◆ Work to be completed
Continue the news article below about the EU's findings on pro-Kremlin disinformation, starting after its last sentence. Ignore the rows that follow it.

◆ Page text
■ ■ ■

EU analysis finds main target of pro-Kremlin disinformation last year was Ukraine

Last year Ukraine was the primary target of disinformation propagandists promoting the interests of the Kremlin, although such propaganda also focused to a significant extent on Britain and the EU. The diplomatic services of the EU tasked with discovering such media manipulation have presented that finding as part of their analysis of their work last year.
Posting on 8 January to their website "EU vs Disinfo", the team described how media outlets advocating Moscow's interests flooded the information space last year in association with the poisoning of former Russian spy Sergei Skripal or with the tensions in the Sea of Azov. Members of Stratcom, the strategic communications team, researched more than 1 000 cases of misleading or untrue communications from pro-Kremlin sources in 2018.
In 461 of those cases the target was Ukraine, which has long been the main subject of Russian disinformation. Last year the Russian media incorrectly reported, for example, that the Ukrainian Army had killed 10 000 people in the east of the country, or that the American secret services had sent 14 instructors there tasked with aiding in the poisoning of water supplies.

■ ■ ■

◆ Extracted material

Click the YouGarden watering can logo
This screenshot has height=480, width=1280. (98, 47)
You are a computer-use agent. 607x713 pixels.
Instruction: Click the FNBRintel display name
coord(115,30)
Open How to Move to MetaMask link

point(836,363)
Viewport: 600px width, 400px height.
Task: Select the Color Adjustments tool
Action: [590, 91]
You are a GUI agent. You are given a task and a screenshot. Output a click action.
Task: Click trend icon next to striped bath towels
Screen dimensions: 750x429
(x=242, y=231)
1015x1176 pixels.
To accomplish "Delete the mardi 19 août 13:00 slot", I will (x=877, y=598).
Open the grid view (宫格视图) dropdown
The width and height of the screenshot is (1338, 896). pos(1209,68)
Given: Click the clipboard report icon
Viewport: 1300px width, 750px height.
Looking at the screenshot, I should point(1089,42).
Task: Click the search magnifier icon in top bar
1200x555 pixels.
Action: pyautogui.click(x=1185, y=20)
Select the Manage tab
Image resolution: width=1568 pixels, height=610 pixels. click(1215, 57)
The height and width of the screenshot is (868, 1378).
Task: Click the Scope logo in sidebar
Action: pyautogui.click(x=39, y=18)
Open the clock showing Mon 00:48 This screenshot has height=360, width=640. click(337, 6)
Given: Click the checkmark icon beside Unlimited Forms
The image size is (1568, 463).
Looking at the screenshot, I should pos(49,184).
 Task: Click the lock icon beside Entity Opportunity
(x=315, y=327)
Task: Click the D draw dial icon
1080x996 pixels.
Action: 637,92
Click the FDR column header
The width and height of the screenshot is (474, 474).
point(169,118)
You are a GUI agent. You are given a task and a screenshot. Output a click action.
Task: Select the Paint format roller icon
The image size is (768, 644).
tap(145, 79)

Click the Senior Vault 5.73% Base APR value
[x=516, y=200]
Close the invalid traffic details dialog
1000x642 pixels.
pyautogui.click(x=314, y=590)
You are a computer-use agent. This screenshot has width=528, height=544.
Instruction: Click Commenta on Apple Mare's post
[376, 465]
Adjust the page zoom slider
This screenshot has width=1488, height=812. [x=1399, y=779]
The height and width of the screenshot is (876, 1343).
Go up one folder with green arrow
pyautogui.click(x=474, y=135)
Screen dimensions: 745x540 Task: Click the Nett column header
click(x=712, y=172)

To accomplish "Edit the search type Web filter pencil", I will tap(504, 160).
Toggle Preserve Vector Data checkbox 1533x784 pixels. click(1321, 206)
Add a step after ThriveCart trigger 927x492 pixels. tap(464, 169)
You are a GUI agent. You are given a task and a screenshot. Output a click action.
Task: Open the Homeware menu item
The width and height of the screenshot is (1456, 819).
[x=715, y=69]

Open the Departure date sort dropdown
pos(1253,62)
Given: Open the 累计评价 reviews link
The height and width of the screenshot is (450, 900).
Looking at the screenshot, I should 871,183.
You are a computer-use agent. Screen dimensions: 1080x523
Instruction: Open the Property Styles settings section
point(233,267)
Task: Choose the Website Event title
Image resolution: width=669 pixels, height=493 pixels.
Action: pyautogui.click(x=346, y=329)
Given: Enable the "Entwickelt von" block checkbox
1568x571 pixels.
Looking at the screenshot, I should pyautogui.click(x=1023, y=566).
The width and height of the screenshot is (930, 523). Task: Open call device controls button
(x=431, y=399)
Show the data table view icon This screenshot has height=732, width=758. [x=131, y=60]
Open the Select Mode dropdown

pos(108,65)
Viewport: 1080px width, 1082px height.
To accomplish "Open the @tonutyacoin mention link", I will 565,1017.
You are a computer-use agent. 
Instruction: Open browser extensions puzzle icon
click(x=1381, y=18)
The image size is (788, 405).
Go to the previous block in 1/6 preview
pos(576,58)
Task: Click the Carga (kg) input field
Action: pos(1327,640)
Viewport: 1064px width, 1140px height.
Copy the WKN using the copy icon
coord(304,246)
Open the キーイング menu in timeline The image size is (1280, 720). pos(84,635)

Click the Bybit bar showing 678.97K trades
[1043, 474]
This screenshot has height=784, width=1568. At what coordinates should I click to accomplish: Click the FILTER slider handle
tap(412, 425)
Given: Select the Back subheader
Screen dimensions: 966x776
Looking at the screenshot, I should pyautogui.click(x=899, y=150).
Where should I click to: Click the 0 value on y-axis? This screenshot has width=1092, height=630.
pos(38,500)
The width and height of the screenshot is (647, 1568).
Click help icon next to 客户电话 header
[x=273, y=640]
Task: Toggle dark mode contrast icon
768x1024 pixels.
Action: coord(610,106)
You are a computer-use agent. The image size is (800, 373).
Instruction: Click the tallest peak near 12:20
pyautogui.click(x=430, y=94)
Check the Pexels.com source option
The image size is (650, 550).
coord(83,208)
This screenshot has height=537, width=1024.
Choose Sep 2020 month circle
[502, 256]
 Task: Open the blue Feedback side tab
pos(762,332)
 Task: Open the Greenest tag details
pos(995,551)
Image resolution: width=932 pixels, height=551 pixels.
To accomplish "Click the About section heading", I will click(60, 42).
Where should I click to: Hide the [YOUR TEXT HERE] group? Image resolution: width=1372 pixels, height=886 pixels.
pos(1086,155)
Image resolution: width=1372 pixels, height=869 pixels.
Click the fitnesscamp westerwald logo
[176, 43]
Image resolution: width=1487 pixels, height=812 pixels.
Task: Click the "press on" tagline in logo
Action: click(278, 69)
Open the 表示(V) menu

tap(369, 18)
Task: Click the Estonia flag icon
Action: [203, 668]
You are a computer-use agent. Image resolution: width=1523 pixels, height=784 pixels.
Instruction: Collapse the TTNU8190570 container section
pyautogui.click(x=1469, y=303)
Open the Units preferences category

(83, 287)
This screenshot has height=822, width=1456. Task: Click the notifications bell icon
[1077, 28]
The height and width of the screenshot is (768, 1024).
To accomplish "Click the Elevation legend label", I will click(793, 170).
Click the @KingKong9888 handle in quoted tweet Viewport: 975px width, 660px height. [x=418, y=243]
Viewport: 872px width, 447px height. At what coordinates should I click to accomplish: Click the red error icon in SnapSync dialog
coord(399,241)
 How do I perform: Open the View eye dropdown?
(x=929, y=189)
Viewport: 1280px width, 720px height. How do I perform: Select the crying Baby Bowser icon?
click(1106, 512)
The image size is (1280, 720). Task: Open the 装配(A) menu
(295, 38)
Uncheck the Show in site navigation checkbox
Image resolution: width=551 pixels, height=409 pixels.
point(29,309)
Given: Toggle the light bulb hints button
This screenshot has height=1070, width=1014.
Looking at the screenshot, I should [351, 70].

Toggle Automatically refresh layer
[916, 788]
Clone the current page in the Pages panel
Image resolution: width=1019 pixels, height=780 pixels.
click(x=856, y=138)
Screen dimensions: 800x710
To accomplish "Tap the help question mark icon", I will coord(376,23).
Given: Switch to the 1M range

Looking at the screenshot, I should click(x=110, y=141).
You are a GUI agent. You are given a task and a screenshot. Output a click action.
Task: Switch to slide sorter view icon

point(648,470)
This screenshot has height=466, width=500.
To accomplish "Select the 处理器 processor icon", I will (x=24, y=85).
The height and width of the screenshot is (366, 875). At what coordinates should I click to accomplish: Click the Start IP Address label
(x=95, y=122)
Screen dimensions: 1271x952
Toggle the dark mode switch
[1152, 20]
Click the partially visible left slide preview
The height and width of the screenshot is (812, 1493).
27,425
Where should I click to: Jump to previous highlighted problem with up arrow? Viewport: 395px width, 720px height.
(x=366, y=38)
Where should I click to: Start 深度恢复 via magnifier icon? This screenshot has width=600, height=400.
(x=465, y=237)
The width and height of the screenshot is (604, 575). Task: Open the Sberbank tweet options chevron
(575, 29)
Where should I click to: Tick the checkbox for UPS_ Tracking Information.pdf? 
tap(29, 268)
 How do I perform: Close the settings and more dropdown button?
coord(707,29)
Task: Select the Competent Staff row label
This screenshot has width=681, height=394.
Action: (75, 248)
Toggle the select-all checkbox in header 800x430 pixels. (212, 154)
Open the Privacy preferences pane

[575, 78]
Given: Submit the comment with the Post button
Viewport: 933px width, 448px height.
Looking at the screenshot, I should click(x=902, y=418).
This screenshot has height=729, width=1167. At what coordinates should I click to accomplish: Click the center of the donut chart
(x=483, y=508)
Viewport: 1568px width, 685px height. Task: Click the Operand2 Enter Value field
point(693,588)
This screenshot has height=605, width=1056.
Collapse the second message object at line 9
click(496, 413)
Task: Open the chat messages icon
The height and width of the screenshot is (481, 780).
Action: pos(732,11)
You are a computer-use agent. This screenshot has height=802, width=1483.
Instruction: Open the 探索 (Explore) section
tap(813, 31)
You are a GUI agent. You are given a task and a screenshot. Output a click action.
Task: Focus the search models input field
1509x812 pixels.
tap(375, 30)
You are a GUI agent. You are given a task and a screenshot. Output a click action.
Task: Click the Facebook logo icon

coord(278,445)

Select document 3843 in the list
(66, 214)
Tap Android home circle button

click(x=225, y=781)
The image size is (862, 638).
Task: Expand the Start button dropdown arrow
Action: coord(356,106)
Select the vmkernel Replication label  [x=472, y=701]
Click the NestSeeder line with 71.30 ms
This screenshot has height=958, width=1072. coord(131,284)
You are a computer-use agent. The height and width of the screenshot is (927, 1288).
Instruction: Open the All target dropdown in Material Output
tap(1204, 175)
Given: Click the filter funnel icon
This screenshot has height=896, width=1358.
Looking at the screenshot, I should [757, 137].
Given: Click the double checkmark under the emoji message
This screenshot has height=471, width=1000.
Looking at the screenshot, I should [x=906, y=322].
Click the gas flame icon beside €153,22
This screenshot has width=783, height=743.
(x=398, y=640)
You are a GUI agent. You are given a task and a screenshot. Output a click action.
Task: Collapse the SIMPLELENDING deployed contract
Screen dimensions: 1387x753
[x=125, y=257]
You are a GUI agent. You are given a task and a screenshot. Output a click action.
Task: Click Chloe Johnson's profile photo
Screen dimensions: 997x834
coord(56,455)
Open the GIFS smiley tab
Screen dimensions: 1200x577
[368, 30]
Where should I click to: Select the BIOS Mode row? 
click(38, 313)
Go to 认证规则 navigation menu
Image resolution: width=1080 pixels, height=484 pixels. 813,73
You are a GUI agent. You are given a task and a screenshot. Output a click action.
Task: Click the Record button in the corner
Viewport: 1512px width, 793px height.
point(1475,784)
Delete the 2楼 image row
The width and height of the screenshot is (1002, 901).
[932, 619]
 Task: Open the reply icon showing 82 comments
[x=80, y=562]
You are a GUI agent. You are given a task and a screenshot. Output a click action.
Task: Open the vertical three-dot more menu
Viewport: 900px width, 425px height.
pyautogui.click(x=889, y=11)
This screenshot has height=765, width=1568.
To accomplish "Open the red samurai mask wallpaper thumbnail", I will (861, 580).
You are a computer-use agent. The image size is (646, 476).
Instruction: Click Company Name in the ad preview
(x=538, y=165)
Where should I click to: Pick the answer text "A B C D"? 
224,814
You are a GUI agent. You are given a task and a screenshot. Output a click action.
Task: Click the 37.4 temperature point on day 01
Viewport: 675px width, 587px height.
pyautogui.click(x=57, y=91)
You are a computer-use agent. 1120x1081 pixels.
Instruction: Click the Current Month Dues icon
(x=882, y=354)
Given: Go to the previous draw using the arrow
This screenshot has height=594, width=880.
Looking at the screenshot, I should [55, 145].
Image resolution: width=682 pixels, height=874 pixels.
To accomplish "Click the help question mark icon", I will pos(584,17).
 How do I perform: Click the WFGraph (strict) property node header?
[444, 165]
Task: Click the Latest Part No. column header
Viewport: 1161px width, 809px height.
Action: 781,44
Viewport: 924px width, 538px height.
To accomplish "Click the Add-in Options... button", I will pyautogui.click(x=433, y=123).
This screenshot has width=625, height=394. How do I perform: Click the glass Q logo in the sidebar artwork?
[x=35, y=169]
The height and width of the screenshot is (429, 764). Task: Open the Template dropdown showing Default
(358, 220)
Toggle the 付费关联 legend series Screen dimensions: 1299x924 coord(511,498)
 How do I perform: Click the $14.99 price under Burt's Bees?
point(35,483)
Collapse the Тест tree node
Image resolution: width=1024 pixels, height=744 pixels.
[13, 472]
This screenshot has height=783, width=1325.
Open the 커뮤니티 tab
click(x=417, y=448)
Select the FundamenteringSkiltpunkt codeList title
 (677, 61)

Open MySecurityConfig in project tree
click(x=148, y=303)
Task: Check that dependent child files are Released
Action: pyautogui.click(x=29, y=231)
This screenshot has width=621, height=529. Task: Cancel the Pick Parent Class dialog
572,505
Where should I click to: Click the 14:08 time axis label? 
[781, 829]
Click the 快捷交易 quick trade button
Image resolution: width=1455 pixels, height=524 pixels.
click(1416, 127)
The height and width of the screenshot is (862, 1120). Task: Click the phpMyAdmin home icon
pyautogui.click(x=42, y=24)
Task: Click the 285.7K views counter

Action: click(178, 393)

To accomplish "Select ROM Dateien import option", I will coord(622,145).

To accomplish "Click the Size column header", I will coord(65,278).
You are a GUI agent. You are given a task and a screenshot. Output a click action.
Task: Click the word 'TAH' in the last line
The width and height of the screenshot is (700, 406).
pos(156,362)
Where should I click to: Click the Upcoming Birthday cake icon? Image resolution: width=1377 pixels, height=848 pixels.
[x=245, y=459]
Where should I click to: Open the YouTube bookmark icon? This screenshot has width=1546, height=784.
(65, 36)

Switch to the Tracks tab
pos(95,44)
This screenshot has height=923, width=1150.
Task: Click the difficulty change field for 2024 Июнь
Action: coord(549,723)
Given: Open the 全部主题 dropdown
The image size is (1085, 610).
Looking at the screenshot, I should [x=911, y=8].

■ ■ ■

◆ Exercise result
Another hoax was about the non-existent building of a 120-km long canal to cut the rest of Ukraine off from the annexed Crimean peninsula. Other significant targets of pro-Kremlin manipulation were Britain, the EU and the USA, especially after Britain sharply criticized Russia in association with the use of the nerve toxin Novichok in the southern English town of Salisbury.
"In the months following the attempted murder of the former Russian spy Sergei Skripal on British soil, the pro-Kremlin disinformation machine began to run at full speed," EU vs Disnfo describes. According to Stratcom, it is exactly the case of the poisoning of Skripal and his daughter Yulia in March 2018 that demonstrates the typical approach of pro- Russian manipulators who, during the rest of the year, allegedly presented more than 40 theories about the background of the attack.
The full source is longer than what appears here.